Ping Pong
Sempre que cruzo aquela cancela olho para a direita para a mesa de ping pong, lá ao fundo, junto à latada. Nunca está lá ninguém e isso é um desafio consumado. Mas hoje estava.
Dois homens, aparentemente pai e filho, jogavam com aquela seriedade de quem conta os pontos e decide de quem é a vez de começar nova jogada, atirando a bola para o outro, fazendo-a estalar na mesa com aquele "ploc". Eu vou em modo de corrida mas isso arranca-me para horas e horas naquela Fusinato, da via Marzolo. Dá vontade de deixar a corrida e ir lá pedir para jogar um bocadinho.
E lembro-me dele. Alto, magro, aquele cabelo negro em desalinho e aquele sorriso rasgado. E de todas as vezes que nos bateu em todos os torneios que organizámos naquela sala, no piso térreo do dormitório.

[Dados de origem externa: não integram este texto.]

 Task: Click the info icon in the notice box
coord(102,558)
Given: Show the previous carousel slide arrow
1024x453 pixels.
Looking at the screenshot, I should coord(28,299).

Pergunto-me o que será do J.. Da última vez que soube dele, pelos jornais, era o rosto de uma desgraça que lhe viria a dar páginas de jornais sobre como resgatar da dor os sobreviventes de uma tragédia. Imagino-o no hospital, por detrás da sua bata branca e já longe das suas dúvidas, incertezas, medos, das horas de psicoterapia que ele próprio recebia, daquele olhar fugidio, do rebelde que queria experimentar o mundo em dois dias. Ou num apenas, se isso fosse possível. Nunca mais o vi, desde esse dia, fora da estação de Campanhã, numa das suas poucas (acho) viagens a Portugal. Lembro-me dessa foto que me enviou com o cão no jardim da sua casa. Ou da outra foto que tirou na catedral de Milão e na qual escreveu uma dedicatória. Aquele ego a fervilhar de vontades, naquele sangue basco carregado de temores, sem quase nunca o demonstrar. Mesmo quando, quase sempre, arriscava perder comigo num jogo de ping pong.